#### Article:
Incongruent to Incongruent | 0.244 | [0.215, 0.273] | 6.17 | [6.08, 6.26] |
Congruent to Congruent | 0.346 | [0.315, 0.376] | 6.49 | [6.39, 6.59] |
Note: CI: confidence interval. (s): seconds. The right-most columns provide an inverse transformation of the coefficient estimates as a measure of seconds to contrast the standardized coefficients reported in the left-most columns. Problem pair identifiers were also included in the regression but were excluded from this table.
Table 2 reports the results of the bootstrapped regression analysis to address our second research question regarding sequencing effects. With the removal of an intercept, statistical significance (at p < .05) can be determined by non-overlapping 95% confidence intervals. All of the variables emerged as statistically significant predictors of student response time. As to be expected, students with slower response times on the first problem of the sampled problem pair exhibited slower response times on the subsequent problem. In observing the four categories describing the spacing sequence over the pair, transitioning from congruent to incongruent (C-I) spacing correlated with the fastest response times. Conversely, students exhibited the slowest response times when exposed to congruent-to-congruent (C-C) problem sequencing. The comparison of these response times across each of the spacing sequence categories is illustrated in Figure 1a.
Exploratory Analysis Results
Removing the problem identifiers and re-introducing an intercept to the regression analysis to address our first research question led to similar results and interpretations as the original analysis. When the multiplication operator was on the left, students exhibited faster response times as compared to when the operator was on the right. Additionally, the same effects of congruent spacing emerged in this analysis as those reported above: students exhibited faster response times on problems with incongruent, as compared to those with congruent, spacing. These similarities indicate that the inclusion or exclusion of problem identifiers as fixed effects had a low impact on the results and no impact on our interpretation (see details in Appendix C).
However, in the exploratory analysis addressing our second research question, there were notable differences when removing the problem pair identifiers and re-introducing an intercept to the regression; this is illustrated in Figure 1b. Although, rather unsurprisingly, prior response time maintained the same positive relation with response time on the second problem in the pair, the effects of congruency sequence did change. When the problem identifiers were removed, the incongruent-to-incongruent (IC-IC) spacing sequence category was associated with the fastest response times. Conversely, the incongruent-to-congruent (IC-C) category exhibited the slowest response times.

#### Records:
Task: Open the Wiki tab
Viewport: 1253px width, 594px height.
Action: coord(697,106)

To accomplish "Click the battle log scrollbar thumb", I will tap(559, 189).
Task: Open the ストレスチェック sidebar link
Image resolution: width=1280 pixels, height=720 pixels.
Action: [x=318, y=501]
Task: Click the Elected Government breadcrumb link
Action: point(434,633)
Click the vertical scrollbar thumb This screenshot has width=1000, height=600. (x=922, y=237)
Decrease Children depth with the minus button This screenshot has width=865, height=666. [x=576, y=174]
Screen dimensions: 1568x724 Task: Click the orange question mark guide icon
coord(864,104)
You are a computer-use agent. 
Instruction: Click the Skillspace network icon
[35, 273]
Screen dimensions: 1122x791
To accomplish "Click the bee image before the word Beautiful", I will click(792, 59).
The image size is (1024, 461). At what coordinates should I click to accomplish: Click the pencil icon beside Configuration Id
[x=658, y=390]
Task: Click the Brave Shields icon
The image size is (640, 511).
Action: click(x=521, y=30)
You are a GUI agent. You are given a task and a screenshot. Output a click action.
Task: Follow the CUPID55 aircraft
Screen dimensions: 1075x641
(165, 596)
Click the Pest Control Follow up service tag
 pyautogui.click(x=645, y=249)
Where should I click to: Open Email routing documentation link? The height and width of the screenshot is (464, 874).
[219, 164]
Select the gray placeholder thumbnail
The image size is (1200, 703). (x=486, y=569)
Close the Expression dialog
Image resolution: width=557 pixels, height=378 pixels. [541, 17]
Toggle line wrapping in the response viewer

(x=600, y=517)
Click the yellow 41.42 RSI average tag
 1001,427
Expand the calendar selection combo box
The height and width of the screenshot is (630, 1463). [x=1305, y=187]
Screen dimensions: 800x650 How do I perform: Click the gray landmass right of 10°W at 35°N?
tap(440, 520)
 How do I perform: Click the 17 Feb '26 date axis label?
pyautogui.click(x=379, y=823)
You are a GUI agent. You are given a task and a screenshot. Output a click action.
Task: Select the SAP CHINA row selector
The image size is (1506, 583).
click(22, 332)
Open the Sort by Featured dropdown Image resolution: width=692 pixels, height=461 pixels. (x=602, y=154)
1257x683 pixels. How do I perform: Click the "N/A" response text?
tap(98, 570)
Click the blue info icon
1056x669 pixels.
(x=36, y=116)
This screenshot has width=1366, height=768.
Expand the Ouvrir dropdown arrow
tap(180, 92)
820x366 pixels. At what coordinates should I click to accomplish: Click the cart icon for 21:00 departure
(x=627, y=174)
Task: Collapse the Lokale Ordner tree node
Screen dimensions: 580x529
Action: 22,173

#### Job 1:
Retype the stretch of the response-time passage from "Exploratory Analysis Results" through "in Appendix C).".
#### Job 2:
Answer these questions from the response-time passage:
(a) In the bootstrapped regression analysis reported in Table 2, which spacing sequence correlated with the fastest response times?
(b) How did response times compare when the multiplication operator was on the left rather than on the right?
(c) In the exploratory analysis with the problem identifiers removed, which spacing sequence category showed the slowest response times?
The records have no connection to the response-time passage.

#### Full solution 1:
Exploratory Analysis Results
Removing the problem identifiers and re-introducing an intercept to the regression analysis to address our first research question led to similar results and interpretations as the original analysis. When the multiplication operator was on the left, students exhibited faster response times as compared to when the operator was on the right. Additionally, the same effects of congruent spacing emerged in this analysis as those reported above: students exhibited faster response times on problems with incongruent, as compared to those with congruent, spacing. These similarities indicate that the inclusion or exclusion of problem identifiers as fixed effects had a low impact on the results and no impact on our interpretation (see details in Appendix C).

#### Full solution 2:
(a) The transition from congruent to incongruent (C-I) spacing.
(b) Students had faster response times when the operator was on the left.
(c) The incongruent-to-congruent (IC-C) category.